Очнулся он в камере, лампа, хоть и оставалась неподвижной, но отчего-то плавно покачивалась перед глазами. Хорошо хоть боли не ощущает… очень хорошо… замечательно… но смеяться все-таки не стоило — стошнило темными кровяными сгустками. Ну ублюдки… ничего, он рассчитается, со всеми рассчитает. А камера другая… наверное, для того, чтобы ходить недалеко было.
И зуб, который шатался выбили. Блевать кровью неприятно, а желание убивать разрослось… когда-нибудь ему повезет, обязательно повезет. До крана с водой пришлось добираться ползком.
Глава 2
Фома
Тесно, темно и душно.

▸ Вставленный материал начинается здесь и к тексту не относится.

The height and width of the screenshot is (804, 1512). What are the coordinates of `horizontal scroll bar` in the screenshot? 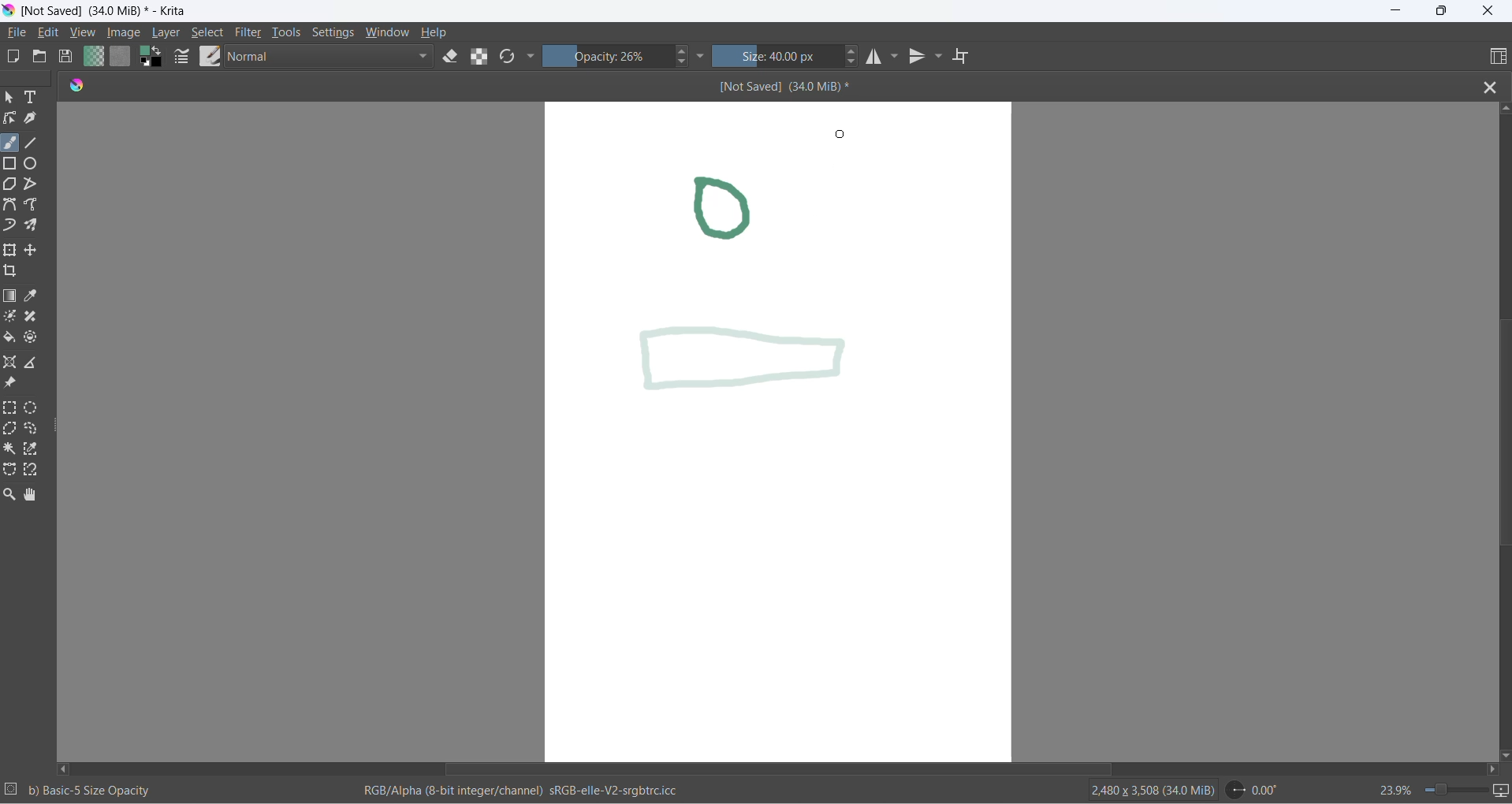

Горячий воздух обнимает тело, не позволяя теплому комку боли покинуть легкие. Кажется, что стоит сделать вдох, и он умрет. И глаза открывать страшно, но Фома все равно открыл. Потемневшие от времени балки, рыжие шляпки проржавевших гвоздей, колючий мех душной шубой окутывает тело. Где он? Дома. А как попал сюда? Не понятно, в памяти пустота, пробиться сквозь которую не удавалось, да и Фома не очень-то старался.
На боку, там, где нож был, розовый шрам, похожий на присосавшуюся к коже гусеницу, Фома чуть надавил — не больно, рубец плотный, гладкий на ощупь, точно полированный. И встать получилось, в теле слабость, как после долгого сна, но и только, а что сразу боль в легких почудилась, так сейчас вроде как исчезла. За окном день, солнце заливает комнату ярким светом, приятно ступать по нагретым половицам, которые чуть слышно поскрипывают, принимая вес тела. Свет бы еще не такой яркий… пыль мошкарой пляшет в воздухе, от запаха свежего хлеба просыпается чувство голода. Как хорошо, что он жив.
Хлопнула входная дверь, и к старым запахам добавились новые — тягучий аромат черемухи, раздражающий — собачьей шерсти и тонкий, едва различимый, но смутно знакомый. Фома постарался запомнить этот запах, удивляясь, отчего раньше не обращал внимания на то, сколько вокруг запахов, с ними мир полнее, ярче…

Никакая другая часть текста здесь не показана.